Oceanography The Official Magazine of
The Oceanography Society
Volume 13 Issue 02

View Issue TOC
Volume 13, No. 2
Pages 24 - 31

Portable Coastal Observatories

Daniel FryeBradford ButmanMark Johnson Keith von der HeydSteven Lerner
First Paragraph

Ocean observational science is in the midst of a paradigm shift from an expeditionary science centered on short research cruises and deployments of internally recording instruments to a sustained observational science where the ocean is monitored on a regular basis, much the way the atmosphere is monitored. While satellite remote sensing is one key way of meeting the challenge of real-time monitoring of large ocean regions, new technologies are required for in situ observations to measure conditions below the ocean surface and to measure ocean characteristics not observable from space.
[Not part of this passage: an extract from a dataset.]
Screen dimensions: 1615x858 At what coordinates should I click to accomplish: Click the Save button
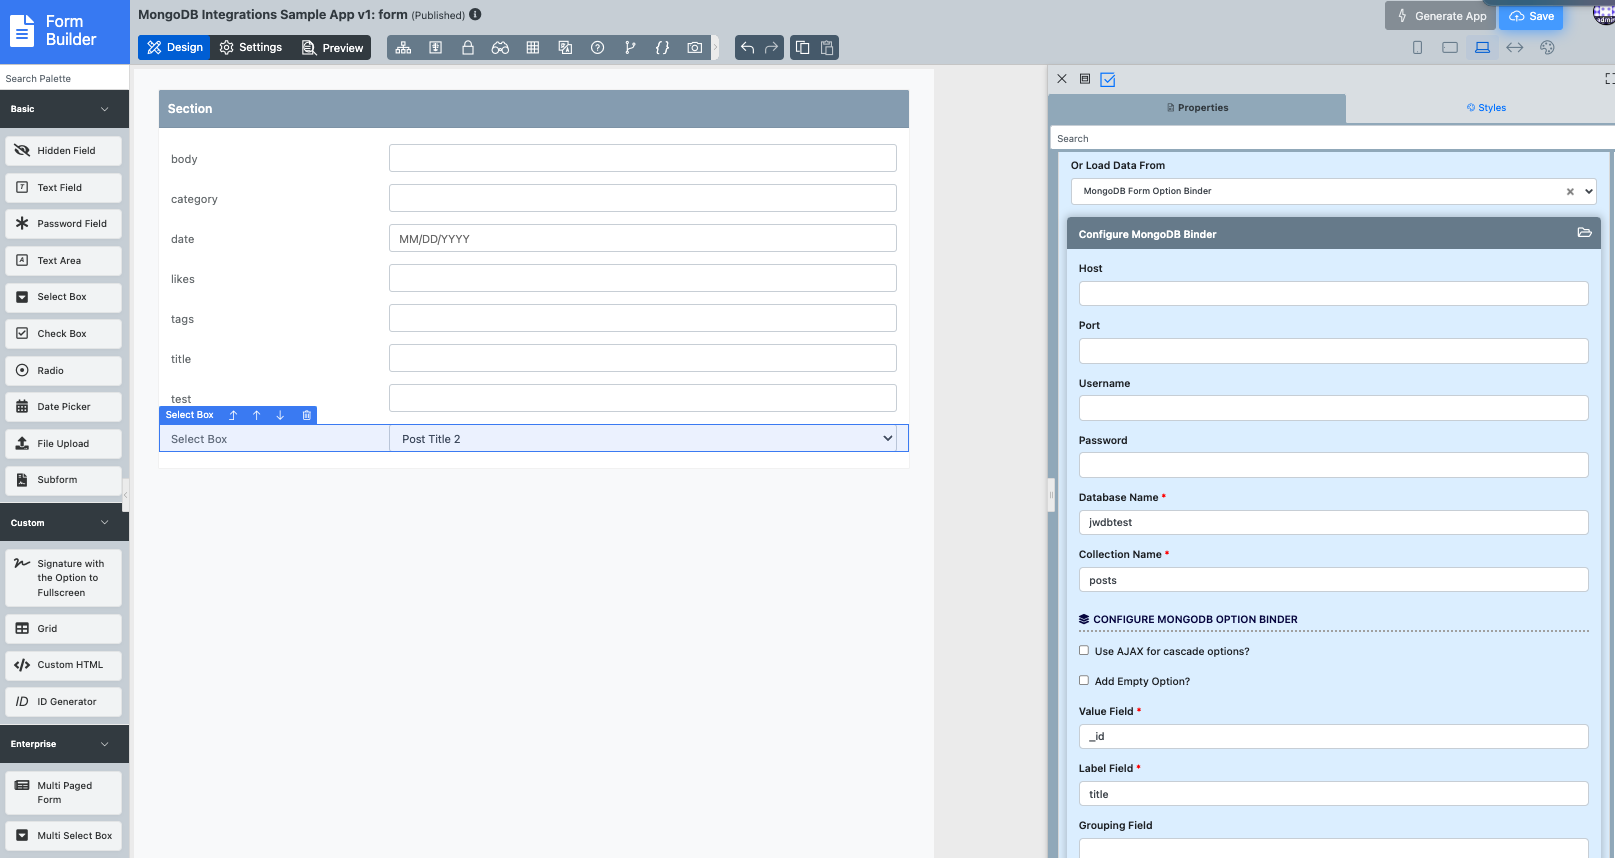(1531, 16)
One method of making sustained observations in the coastal ocean is to install a fiber optic cable from shore to the area of interest. This approach has the advantage of providing power to offshore instruments and essentially unlimited bandwidth for data. The LEO-15 observatory offshore of New Jersey (yon Alt et al., 1997) and the planned Katama observatory offshore of Martha’s Vineyard (Edson et al., 2000) use this approach. These sites, along with other cabled sites, will play an important role in coastal ocean science in the next decade. Cabled observatories, however, have two drawbacks that limit the number of sites that are likely to be installed. First, the cable and the cable installation are expensive and the shore station needed at the cable terminus is often in an environmentally sensitive area where competing interests must be resolved. Second, cabled sites are inherently limited geographically to sites within reach of the cable, so it is difficult to cover large areas of the coastal ocean.